BEGIN Dataset content
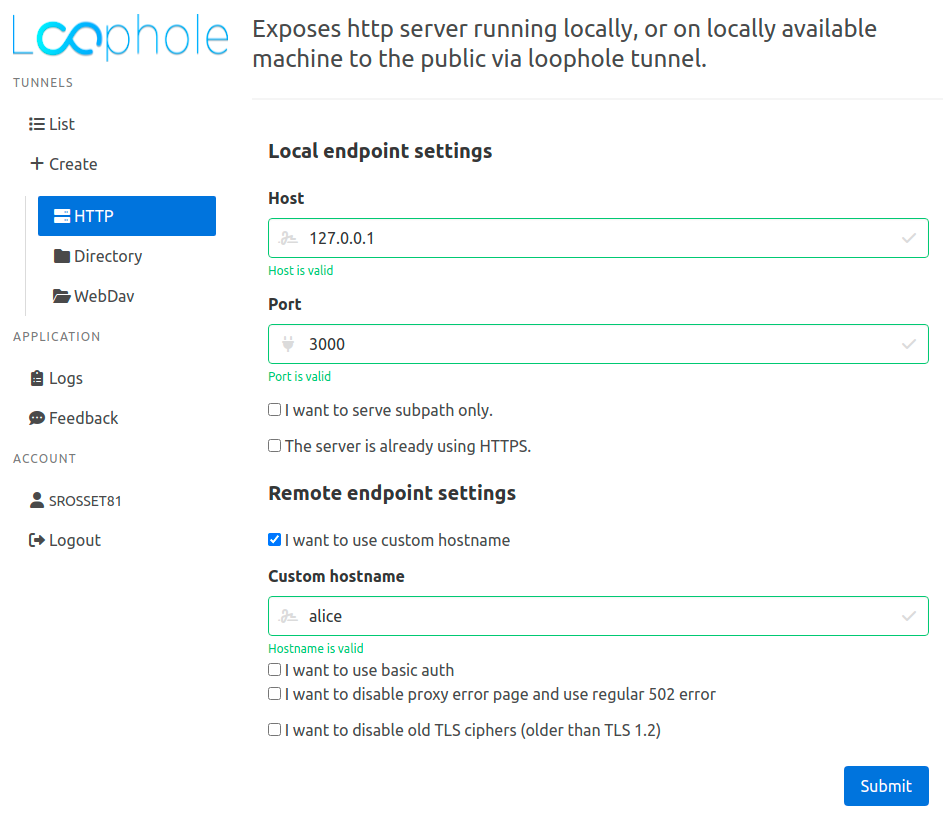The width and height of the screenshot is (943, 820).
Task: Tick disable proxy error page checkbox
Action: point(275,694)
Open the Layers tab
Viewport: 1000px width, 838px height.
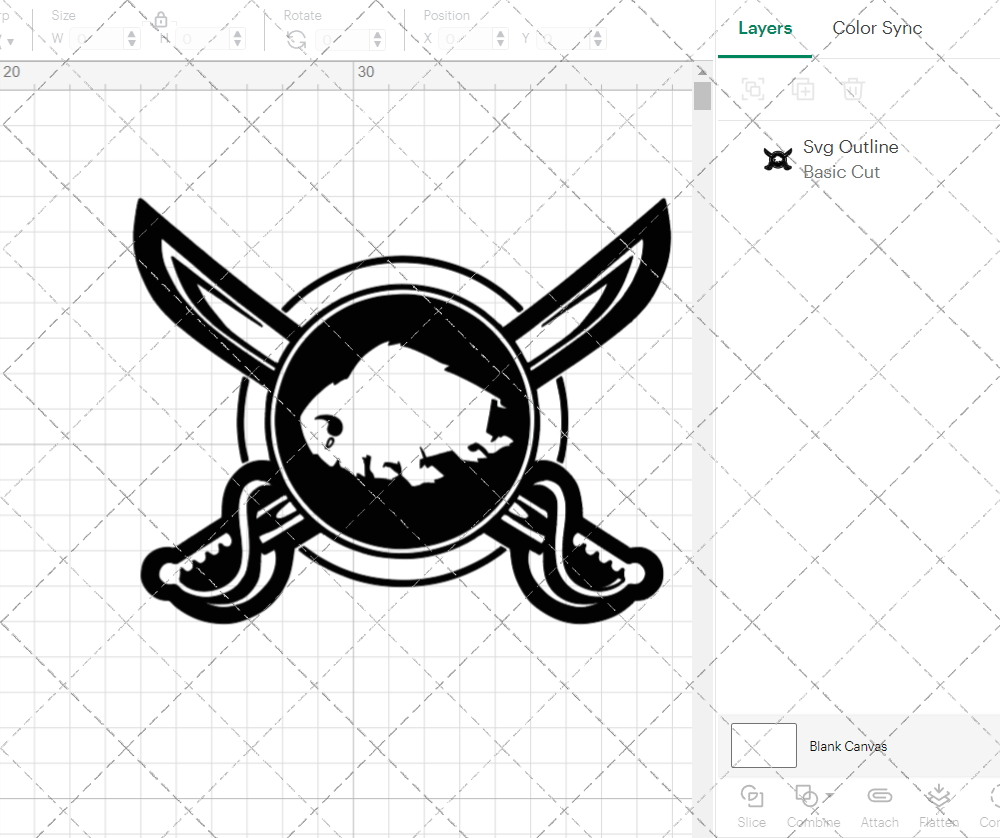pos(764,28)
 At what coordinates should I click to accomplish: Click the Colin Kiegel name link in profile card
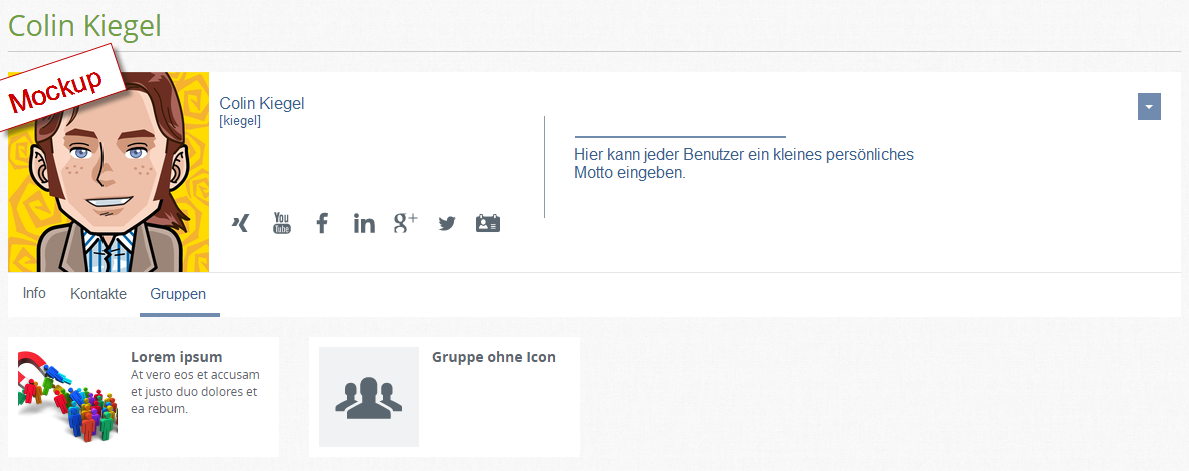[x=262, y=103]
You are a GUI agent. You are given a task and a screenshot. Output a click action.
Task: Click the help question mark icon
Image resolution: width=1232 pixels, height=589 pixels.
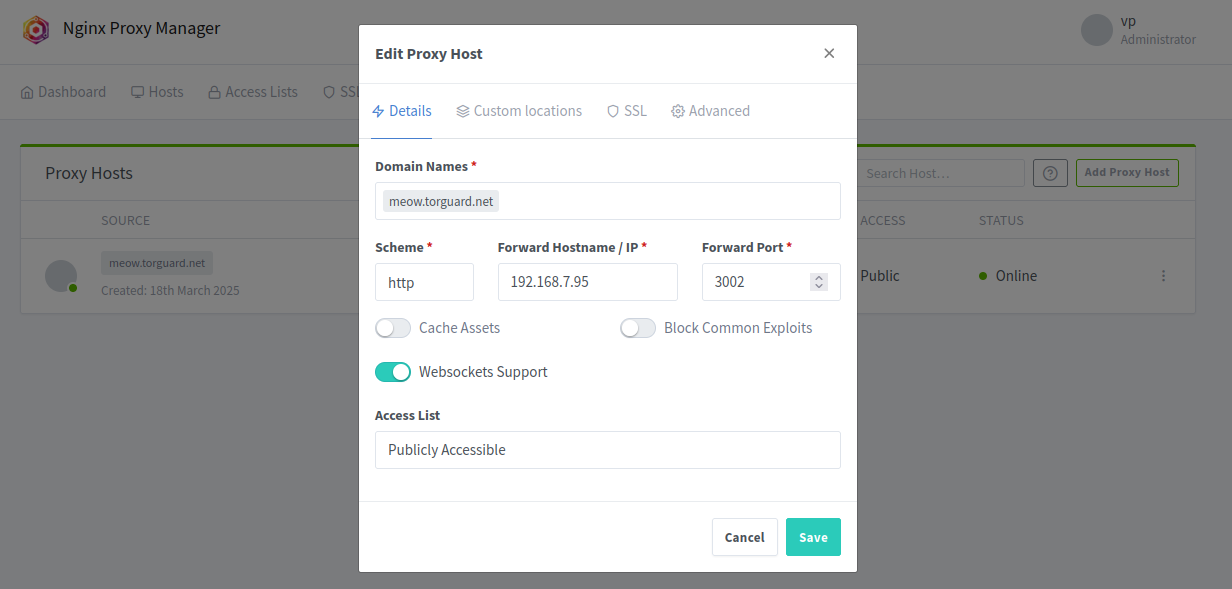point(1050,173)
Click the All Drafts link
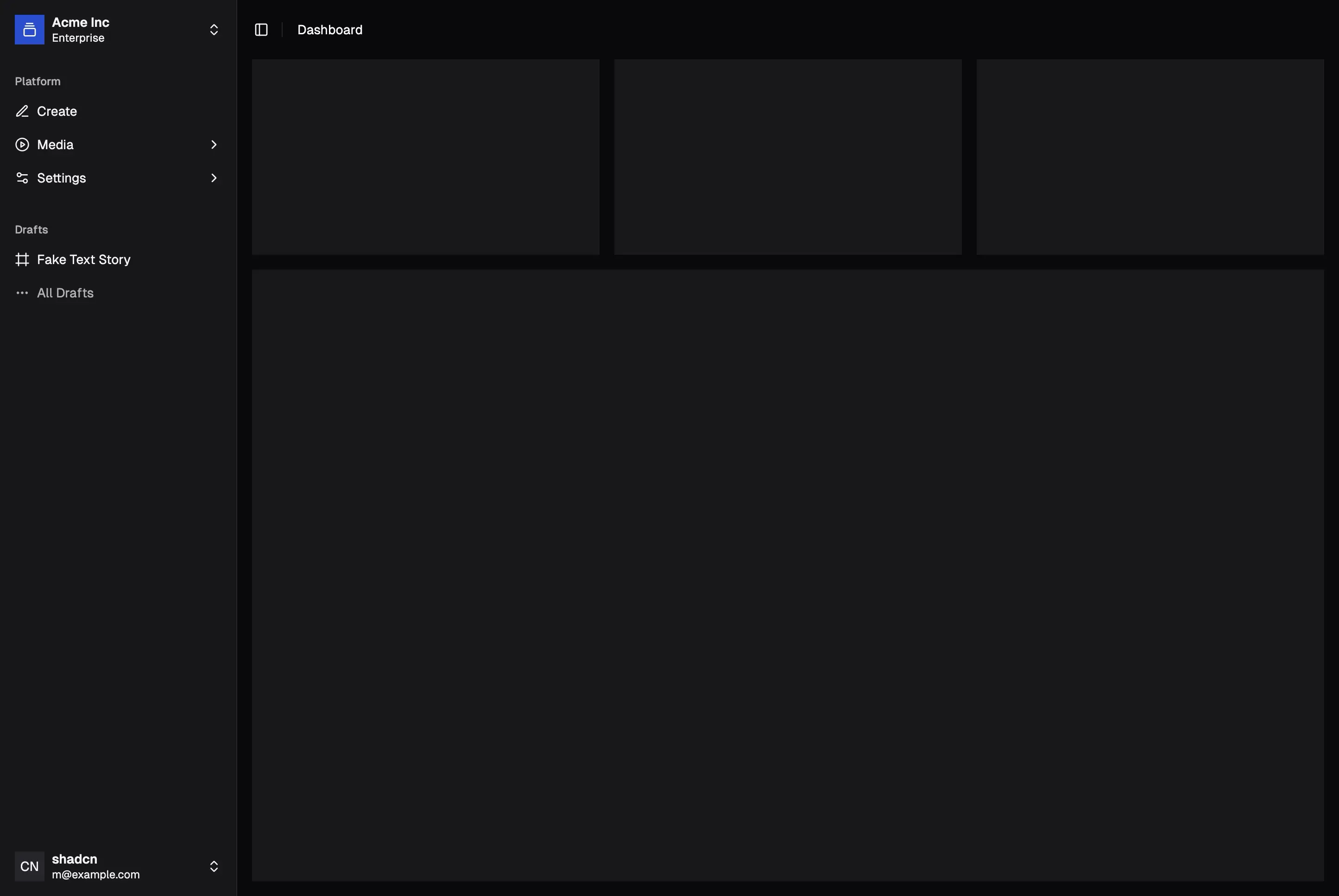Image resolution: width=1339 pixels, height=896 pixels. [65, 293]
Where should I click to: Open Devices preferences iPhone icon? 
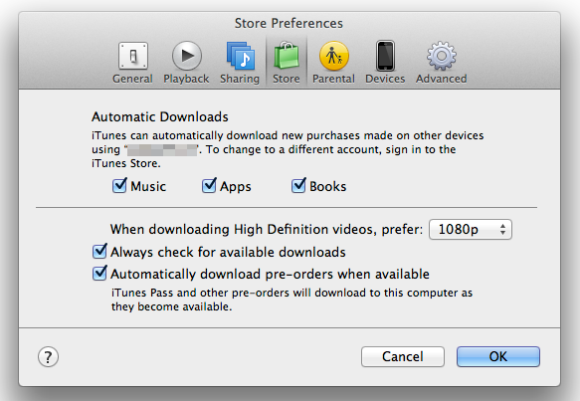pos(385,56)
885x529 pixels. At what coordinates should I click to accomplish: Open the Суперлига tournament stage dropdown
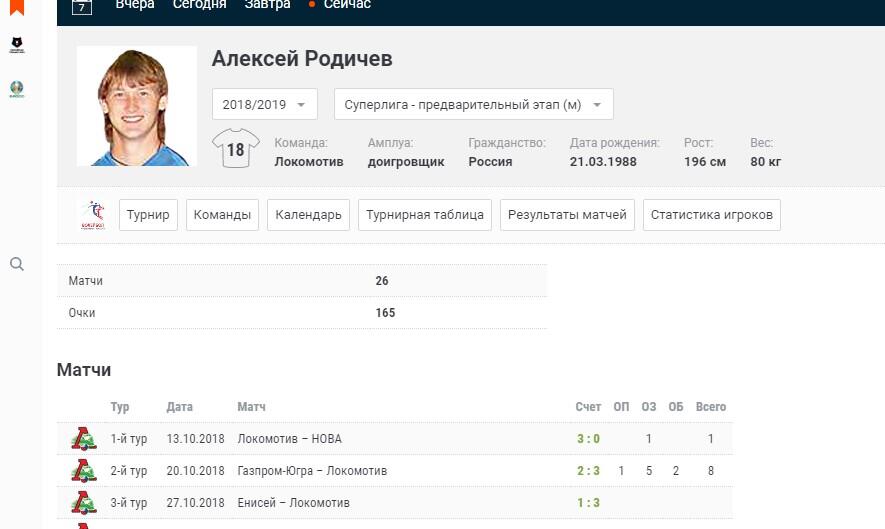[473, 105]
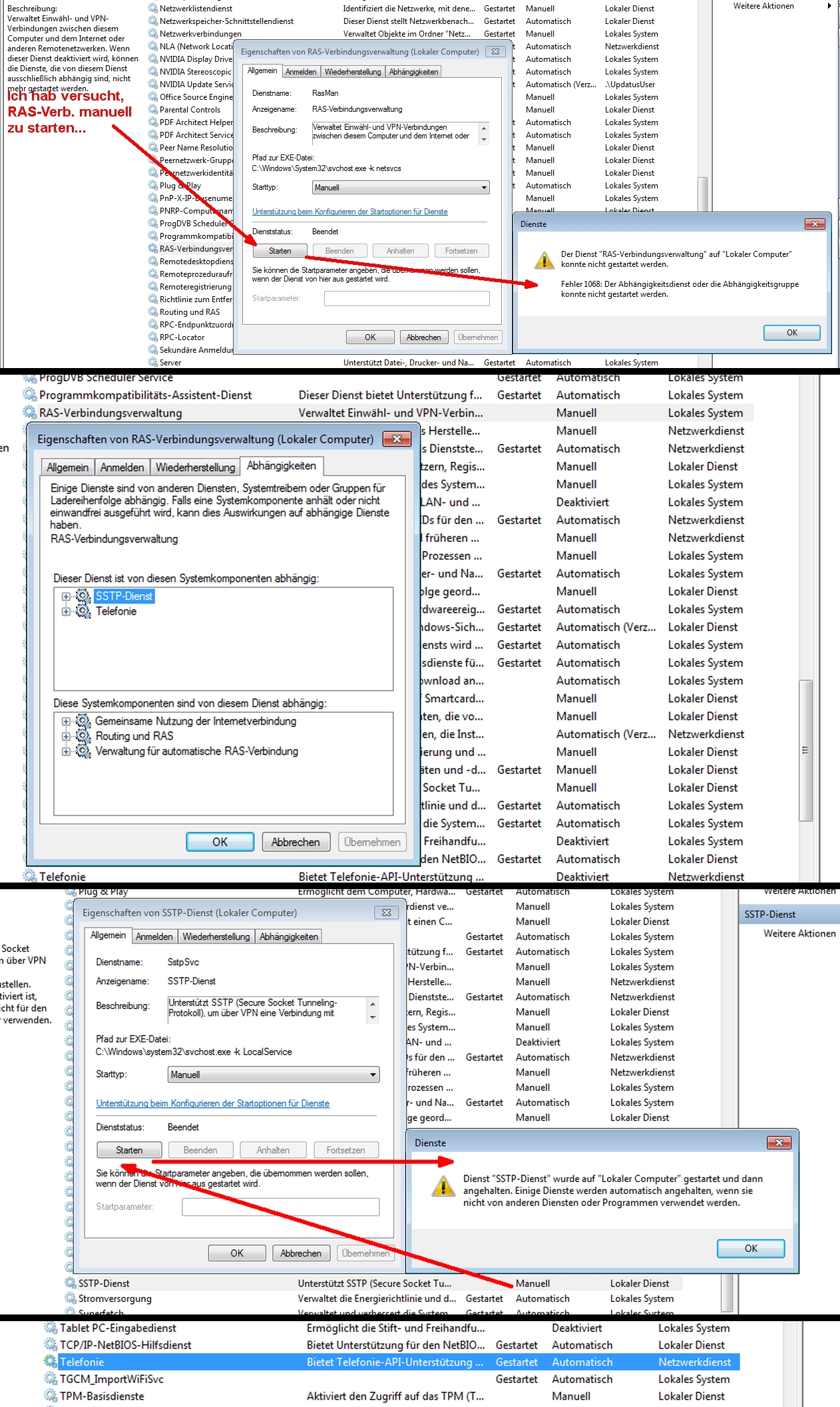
END Dataset content
Word-for-word restatement: every line from the one with "Task: Click the help question mark icon" through the final line of the data, both ends included, pictures excluded.

Task: Click the help question mark icon
Image resolution: width=1232 pixels, height=589 pixels.
point(1050,173)
Click the All Drafts link
Image resolution: width=1339 pixels, height=896 pixels. [65, 293]
Where should I click to: Open Devices preferences iPhone icon? 
pos(385,56)
885x529 pixels. At what coordinates should I click to accomplish: Open the Суперлига tournament stage dropdown
[473, 105]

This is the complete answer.